While Van Sant's lack of agenda (or his anti-agenda agenda) may be in contrast to Clarke's more pointed intentions, stylistically he borrows much from Clarke's film. Not the least of which are those wide-angle tracking shots that follow characters from behind. Van Sant's camera follows the students, victim and killer alike, down endless, winding hallways, evoking that same sense of impending terror. To the victims, it's just an ordinary, mundane day at school, but they are on an unavoidable collision course with death.
I'm certainly not the first person to point this out, but these shots of killers and victims marching down endless hallways strongly recall another film, which I think was likely an influence on both Van Sant and Clarke: Stanley Kubrick's The Shining. Tell me what you think.
Kubrick's vision of the Overlook Hotel is one of the great, iconic locations in horror movie history (hell, maybe in all branches of movie history), and his tracking shots are some of the most unforgettable moments of his film. What is it about these shots that is so effective? How is it that, when following a victim, they imply foreboding and helplessness, but when following a killer they imply an unstoppable force? There is something in their trajectory that makes everything feel unbearably inevitable.

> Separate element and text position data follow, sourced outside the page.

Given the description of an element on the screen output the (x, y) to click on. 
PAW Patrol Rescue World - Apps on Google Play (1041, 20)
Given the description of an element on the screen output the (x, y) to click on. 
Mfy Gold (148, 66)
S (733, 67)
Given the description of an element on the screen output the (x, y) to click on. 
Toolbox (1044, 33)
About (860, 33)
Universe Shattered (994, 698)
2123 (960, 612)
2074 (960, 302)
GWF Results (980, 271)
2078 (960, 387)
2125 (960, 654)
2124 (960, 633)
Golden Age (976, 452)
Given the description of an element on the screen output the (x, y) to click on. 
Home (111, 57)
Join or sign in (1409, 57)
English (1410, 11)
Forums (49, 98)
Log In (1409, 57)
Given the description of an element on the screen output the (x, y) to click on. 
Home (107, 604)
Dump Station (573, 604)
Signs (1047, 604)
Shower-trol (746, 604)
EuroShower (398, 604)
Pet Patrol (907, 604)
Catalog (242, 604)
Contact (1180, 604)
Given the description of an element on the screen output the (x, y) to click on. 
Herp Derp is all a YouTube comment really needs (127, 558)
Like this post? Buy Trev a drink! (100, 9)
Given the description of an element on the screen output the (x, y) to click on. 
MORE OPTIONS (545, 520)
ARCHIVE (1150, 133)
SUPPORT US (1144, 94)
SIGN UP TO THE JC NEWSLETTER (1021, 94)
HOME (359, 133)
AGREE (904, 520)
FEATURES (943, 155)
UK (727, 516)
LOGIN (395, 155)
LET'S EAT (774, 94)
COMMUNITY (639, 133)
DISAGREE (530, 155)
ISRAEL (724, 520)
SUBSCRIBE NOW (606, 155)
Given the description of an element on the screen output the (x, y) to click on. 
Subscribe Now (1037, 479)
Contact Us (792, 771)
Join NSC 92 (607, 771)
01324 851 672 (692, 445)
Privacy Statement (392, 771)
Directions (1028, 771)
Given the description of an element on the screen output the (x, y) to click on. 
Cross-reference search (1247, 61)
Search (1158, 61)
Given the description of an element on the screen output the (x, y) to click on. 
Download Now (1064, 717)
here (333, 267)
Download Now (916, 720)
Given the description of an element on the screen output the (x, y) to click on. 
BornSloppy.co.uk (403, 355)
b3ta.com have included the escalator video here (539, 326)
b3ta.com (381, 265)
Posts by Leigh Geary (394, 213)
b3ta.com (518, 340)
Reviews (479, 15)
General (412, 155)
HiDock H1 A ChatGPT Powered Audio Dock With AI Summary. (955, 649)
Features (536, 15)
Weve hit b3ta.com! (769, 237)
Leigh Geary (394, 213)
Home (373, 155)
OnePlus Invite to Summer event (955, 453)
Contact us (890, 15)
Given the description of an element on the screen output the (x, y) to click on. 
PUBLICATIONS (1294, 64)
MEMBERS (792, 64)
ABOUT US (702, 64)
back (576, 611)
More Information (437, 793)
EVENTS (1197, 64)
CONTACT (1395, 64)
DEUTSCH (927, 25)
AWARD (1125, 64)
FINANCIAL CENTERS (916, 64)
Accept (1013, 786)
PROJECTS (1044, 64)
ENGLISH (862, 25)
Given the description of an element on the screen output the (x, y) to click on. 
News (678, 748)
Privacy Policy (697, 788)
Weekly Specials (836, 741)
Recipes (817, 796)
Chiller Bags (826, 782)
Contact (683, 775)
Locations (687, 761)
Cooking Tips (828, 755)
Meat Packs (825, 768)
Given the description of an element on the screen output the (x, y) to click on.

Kubrick is the rare director who could make a horror film that is not only accepted as an art film, but has had an observable influence on the art house. (In addition to these examples, Gaspar Noe, an ardent Kubrick enthusiast, took these tracking shots to their furthest extremes during a lengthy segment of his Enter the Void. I loved that film, although maybe I'm being too generous in considering it part of the "art house.") What surprises me is that I can't think of examples of many horror films that stole, borrowed or were inspired by these tracking shots. Filmmakers have frequently ripped off, for example, the POV shots from John Carpenter's Halloween. Where are all the Kubrick knock-offs? Can anyone think of any examples I'm forgetting? This is a demonstrably awesome stylistic strategy, more young filmmakers need to get on it.
Final thought: I've read in the past that Kubrick was a fan of Tobe Hooper's The Texas Chain Saw Massacre. Do you think there is any chance that Kubrick was inspired by a certain famous shot from Hooper's film?